Stored data
---------------

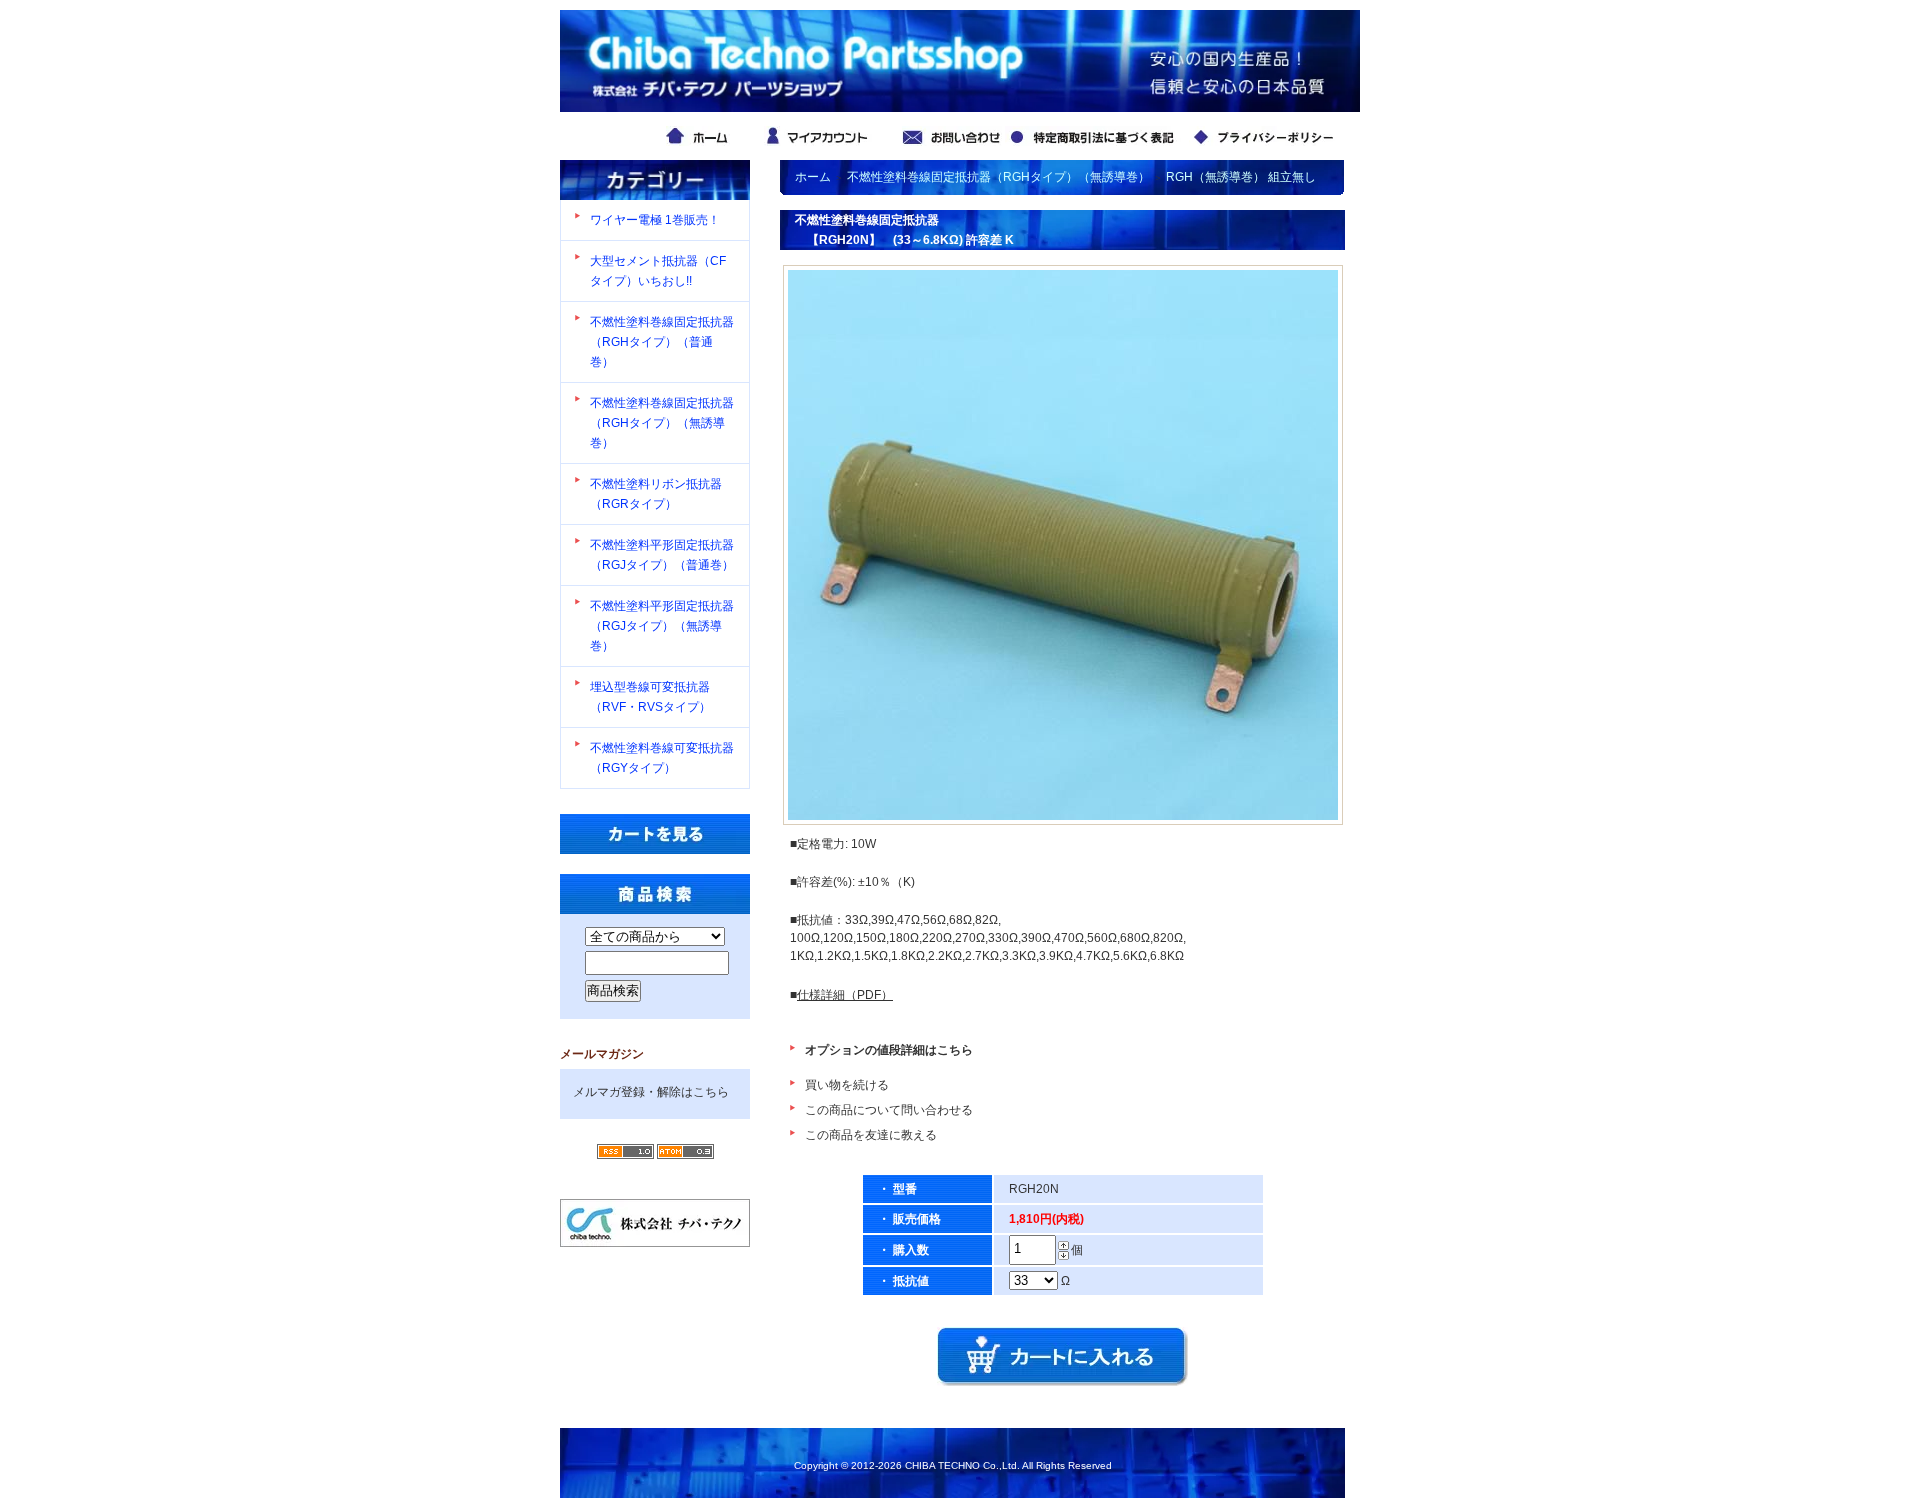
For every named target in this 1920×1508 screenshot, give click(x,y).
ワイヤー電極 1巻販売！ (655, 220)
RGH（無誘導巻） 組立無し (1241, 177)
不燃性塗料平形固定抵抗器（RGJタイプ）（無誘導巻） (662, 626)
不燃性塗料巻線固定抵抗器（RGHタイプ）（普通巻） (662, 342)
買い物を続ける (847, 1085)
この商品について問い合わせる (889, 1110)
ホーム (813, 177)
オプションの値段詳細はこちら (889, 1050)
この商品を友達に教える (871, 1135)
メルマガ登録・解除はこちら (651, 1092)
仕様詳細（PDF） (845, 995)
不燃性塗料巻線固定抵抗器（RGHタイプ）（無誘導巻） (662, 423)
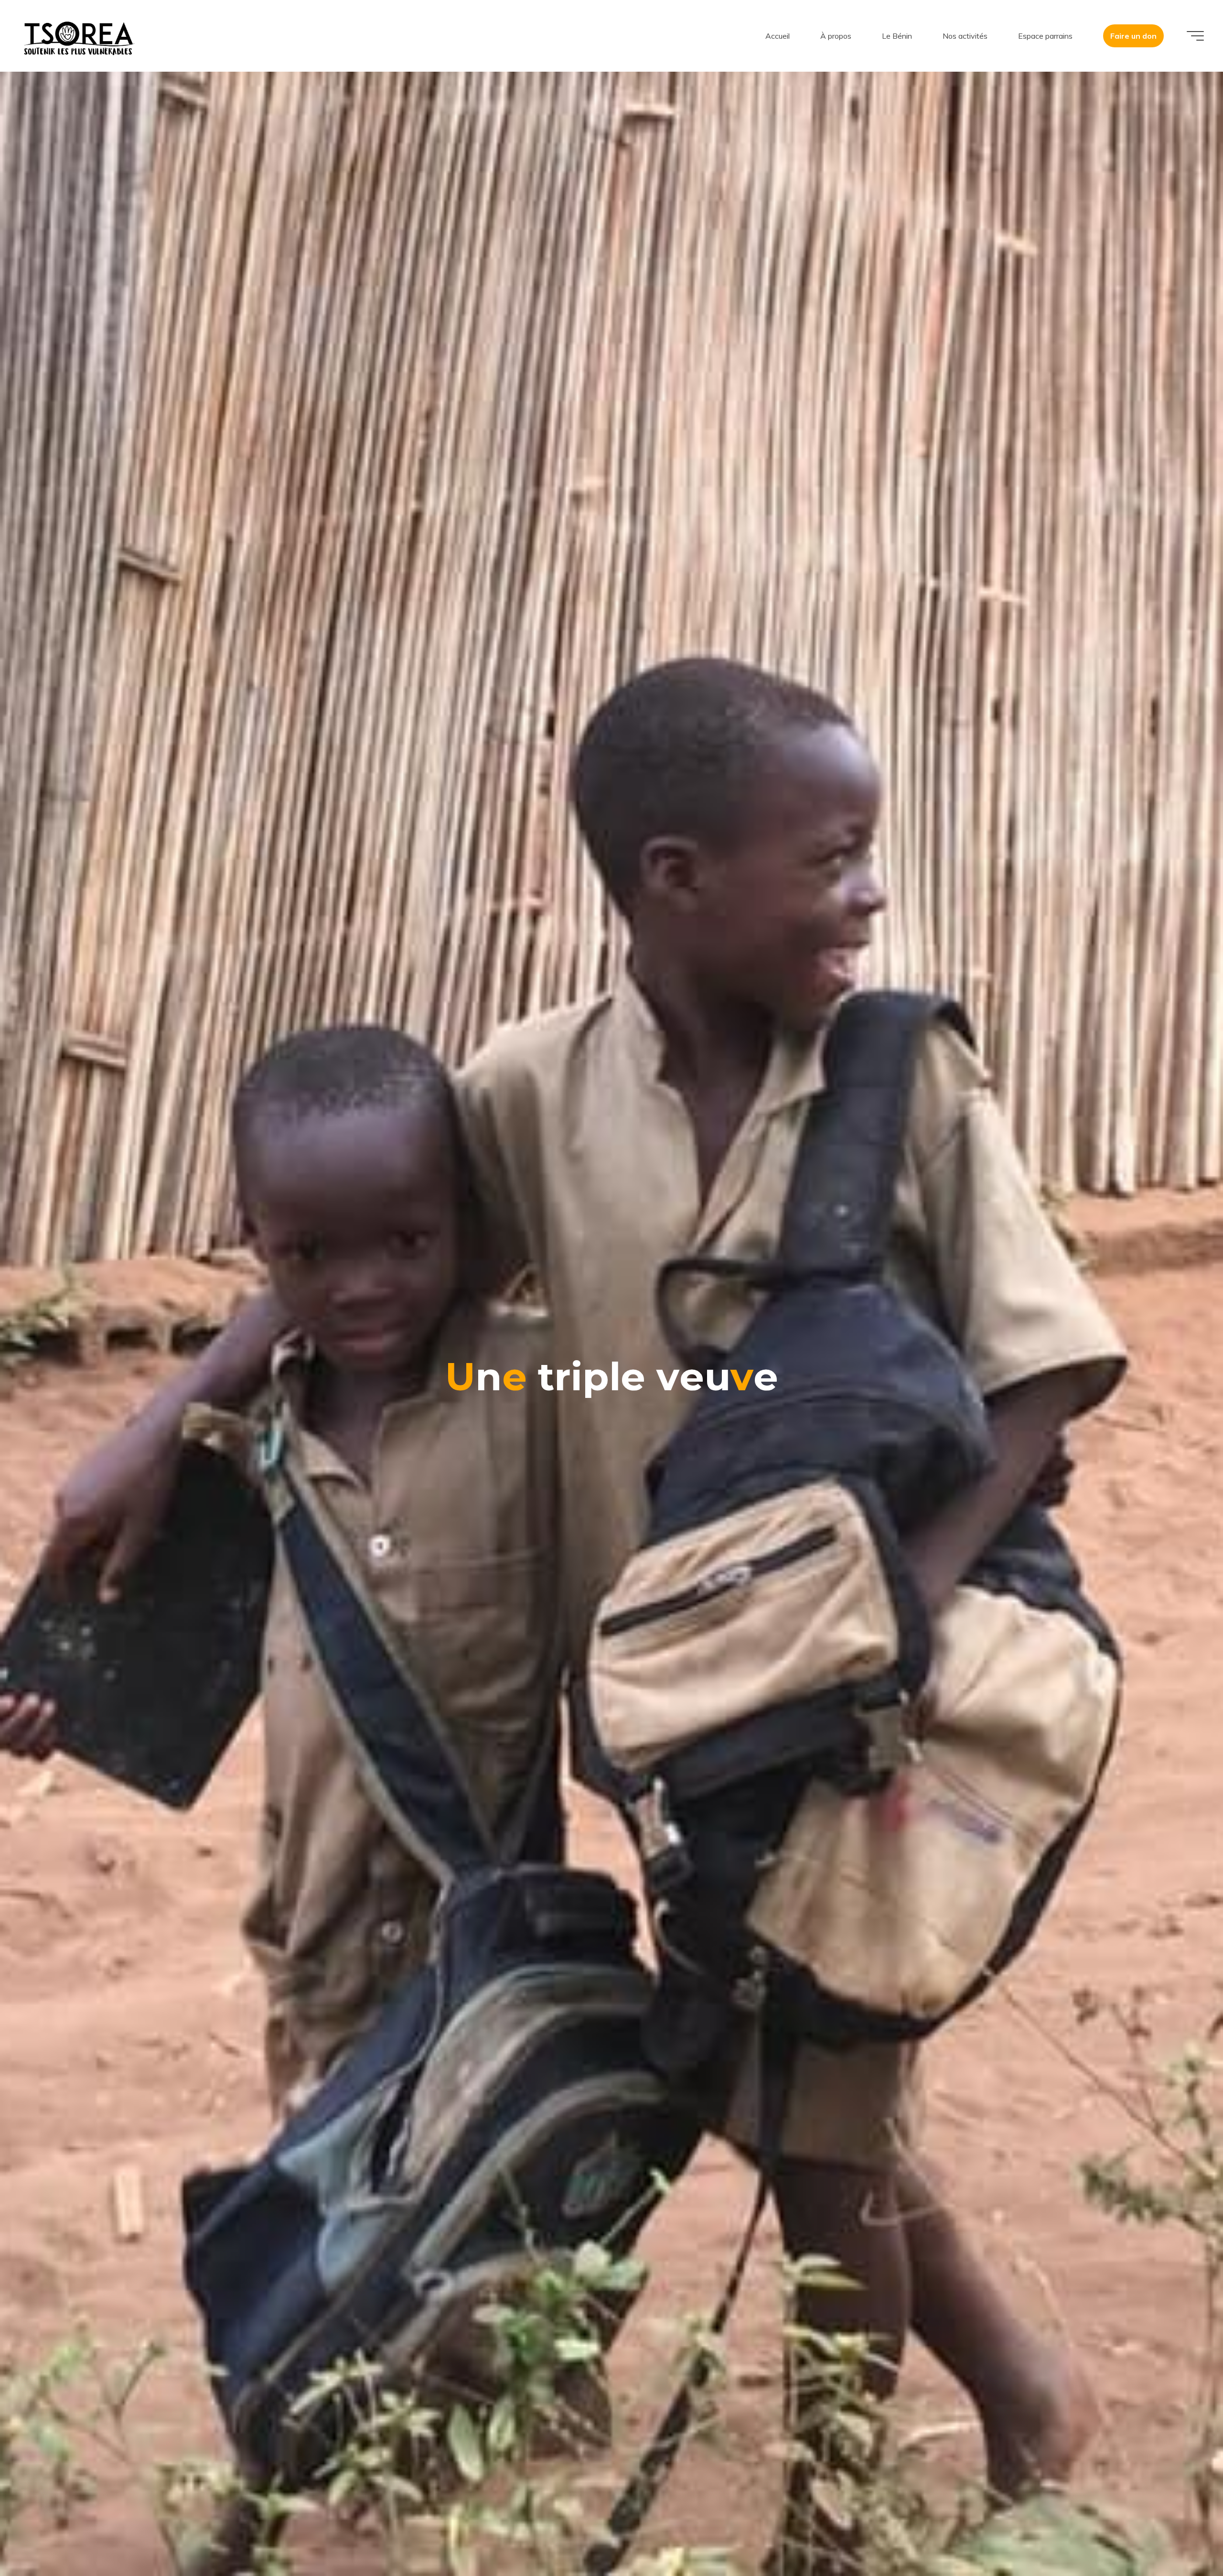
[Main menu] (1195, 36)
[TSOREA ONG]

---------------

What needs to be done ▸
An exact copy is needed of every line from the one holding "この商品について問い合わせる (889, 1110)" to the end of the entries above, both ends kept and each picture dropped.

Exercise output ▸
この商品について問い合わせる (889, 1110)
ホーム (813, 177)
オプションの値段詳細はこちら (889, 1050)
この商品を友達に教える (871, 1135)
メルマガ登録・解除はこちら (651, 1092)
仕様詳細（PDF） (845, 995)
不燃性塗料巻線固定抵抗器（RGHタイプ）（無誘導巻） (662, 423)
[Main menu] (1195, 36)
[TSOREA ONG]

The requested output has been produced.